■ Your task ■
Without copying any picture, transcribe exactly the lines of the data below from the one containing "Click the red contract user icon" through the one containing "Task: Open Установленное ПО link".

■ Source material ■
- Opening Delimiter -
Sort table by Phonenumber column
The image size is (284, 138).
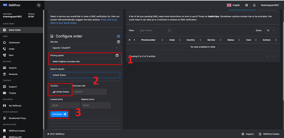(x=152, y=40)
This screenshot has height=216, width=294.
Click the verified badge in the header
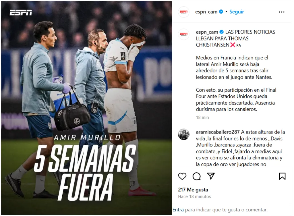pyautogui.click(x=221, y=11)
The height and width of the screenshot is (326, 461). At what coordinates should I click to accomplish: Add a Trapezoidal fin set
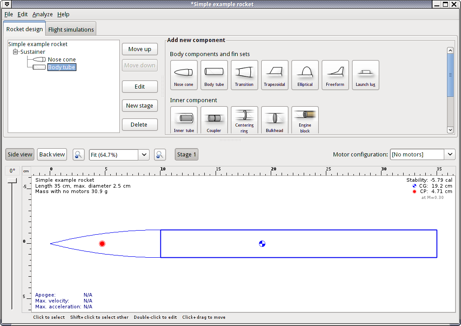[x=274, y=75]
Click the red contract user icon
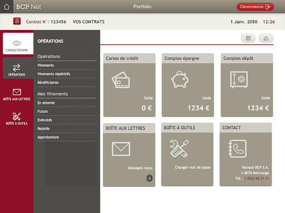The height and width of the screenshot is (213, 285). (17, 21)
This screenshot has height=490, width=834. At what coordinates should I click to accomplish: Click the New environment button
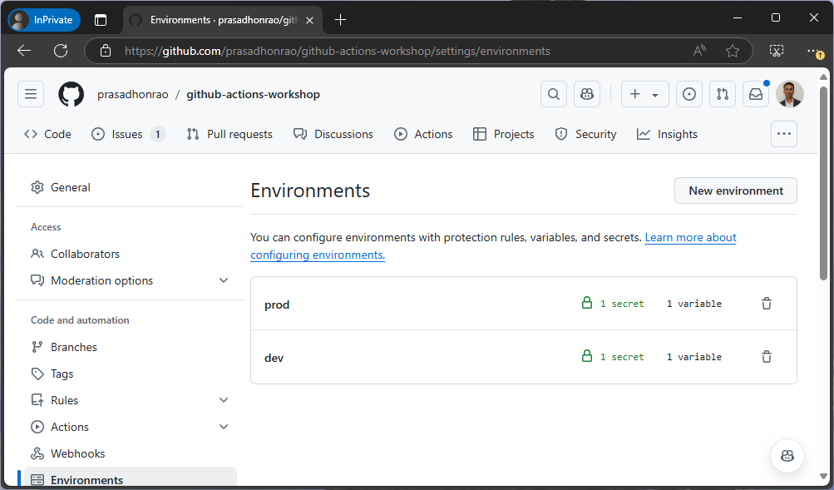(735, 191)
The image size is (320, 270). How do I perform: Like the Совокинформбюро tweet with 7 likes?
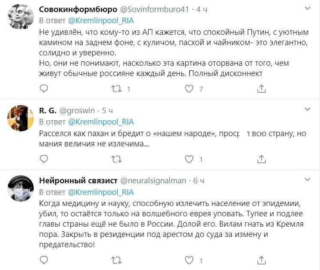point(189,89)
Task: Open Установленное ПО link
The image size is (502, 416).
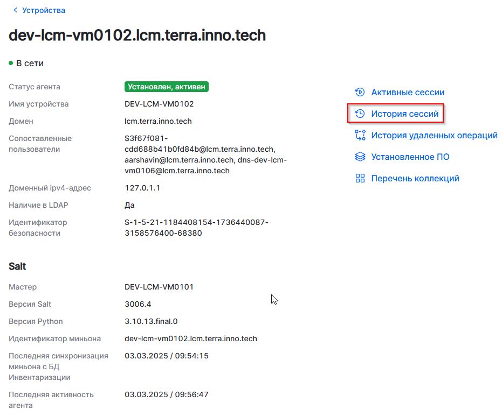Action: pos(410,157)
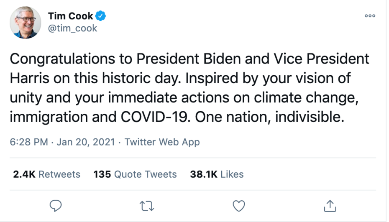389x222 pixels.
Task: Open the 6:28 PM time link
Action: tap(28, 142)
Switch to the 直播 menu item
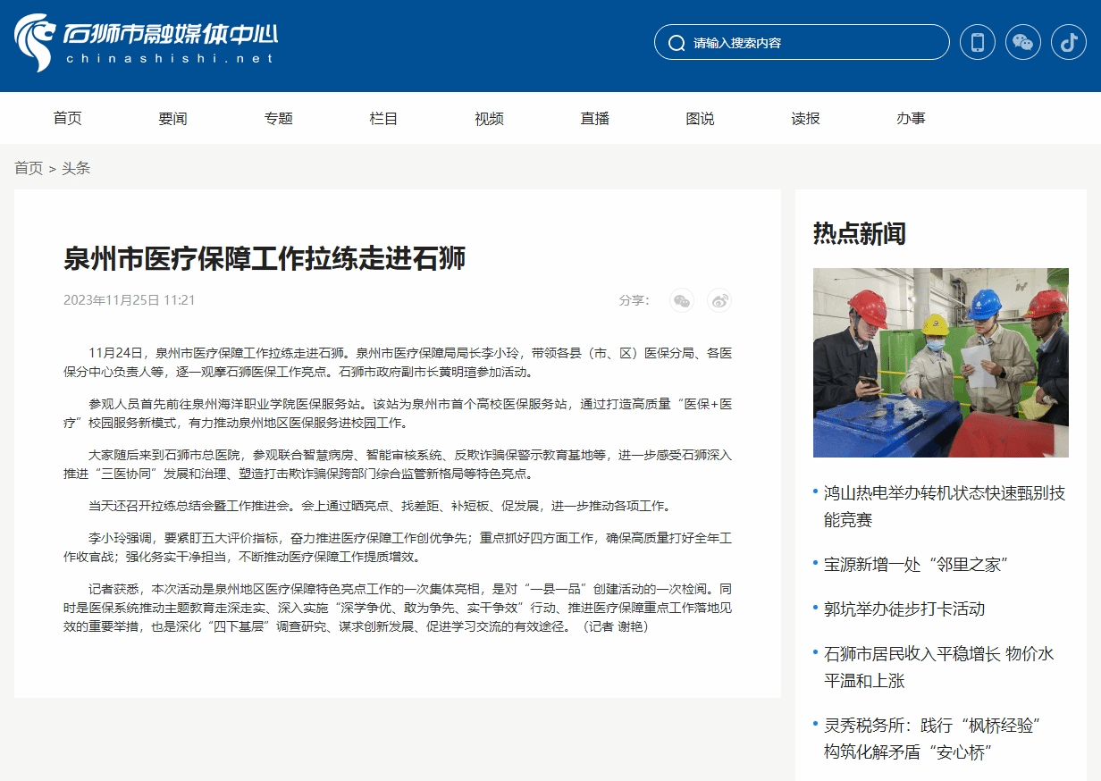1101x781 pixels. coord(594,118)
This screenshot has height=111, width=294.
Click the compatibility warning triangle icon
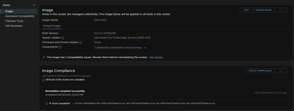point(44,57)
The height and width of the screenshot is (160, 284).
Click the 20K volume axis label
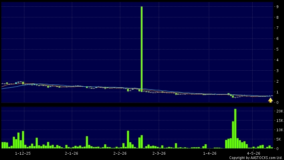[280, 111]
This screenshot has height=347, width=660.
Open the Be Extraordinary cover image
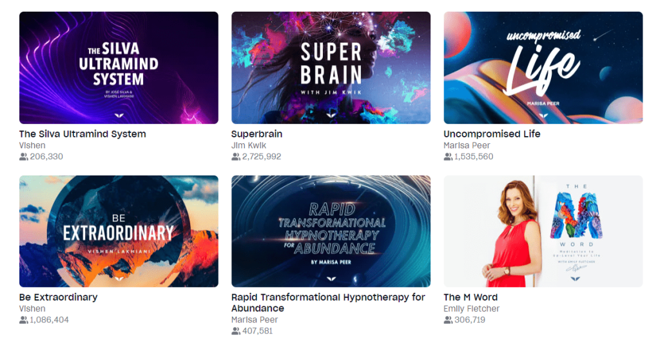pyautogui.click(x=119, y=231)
- Closing Delimiter -
- Opening Delimiter -
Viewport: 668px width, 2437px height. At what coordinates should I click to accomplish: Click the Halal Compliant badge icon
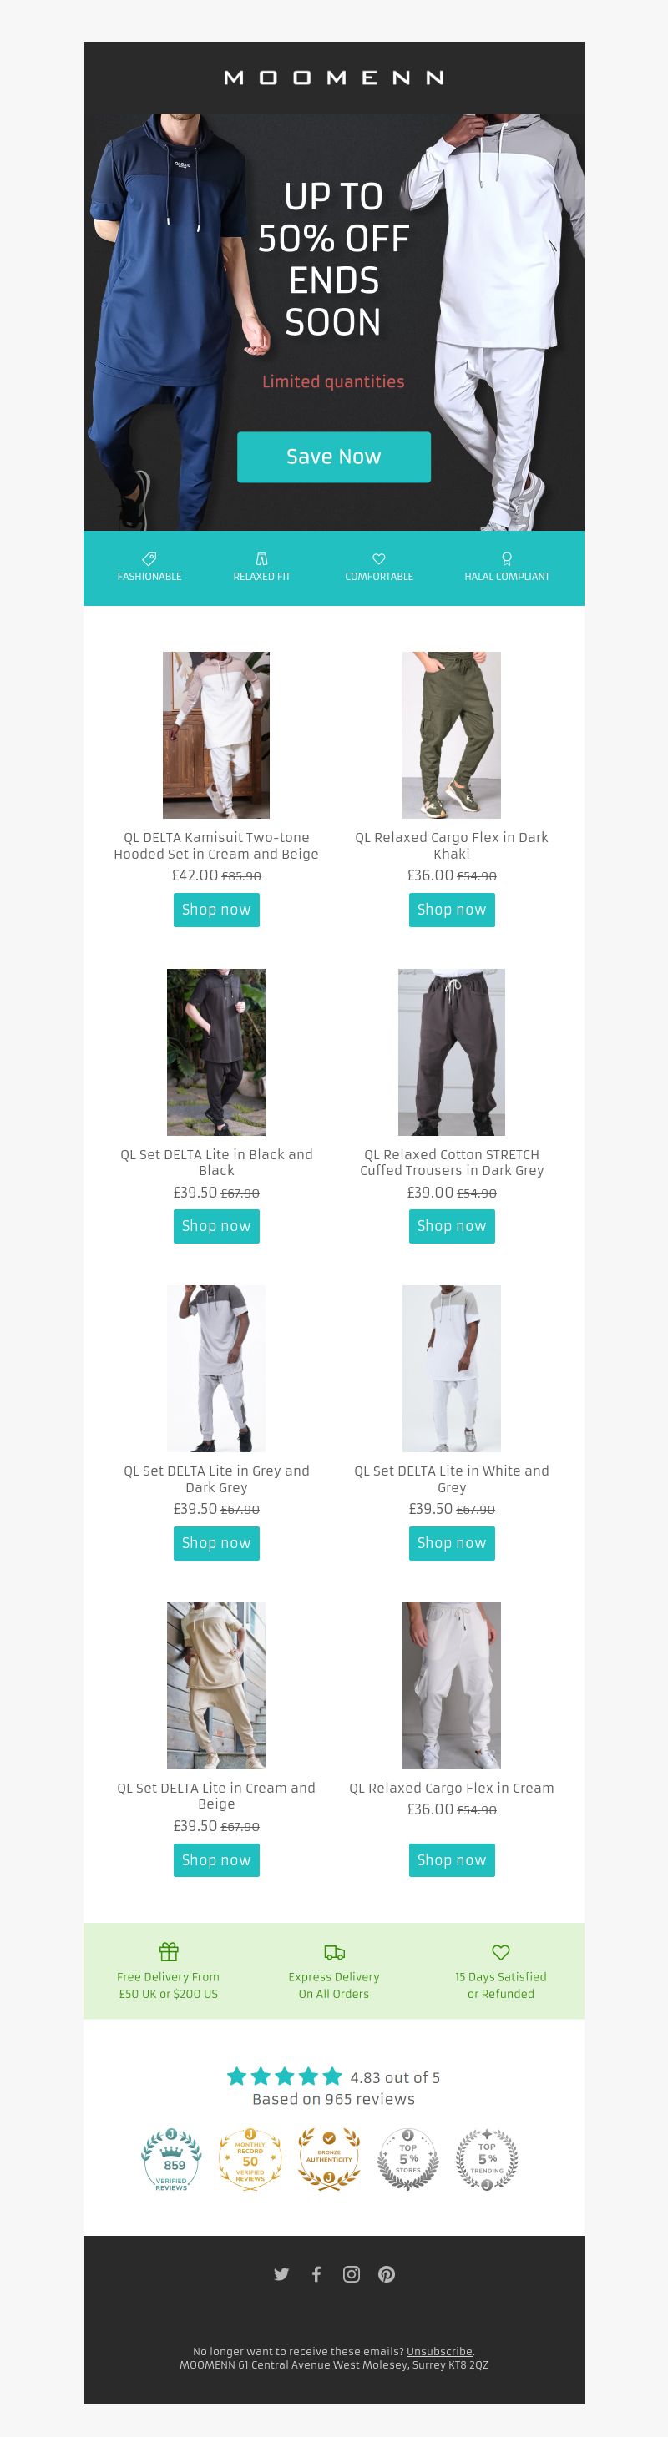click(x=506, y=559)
- Closing Delimiter -
■ Final answer ■
Click the red contract user icon
The height and width of the screenshot is (213, 285). (17, 21)
This screenshot has height=490, width=834. At what coordinates should I click to accomplish: Click the New environment button
(735, 191)
The image size is (320, 270). How do I perform: Like the Совокинформбюро tweet with 7 likes?
point(189,89)
Task: Open Установленное ПО link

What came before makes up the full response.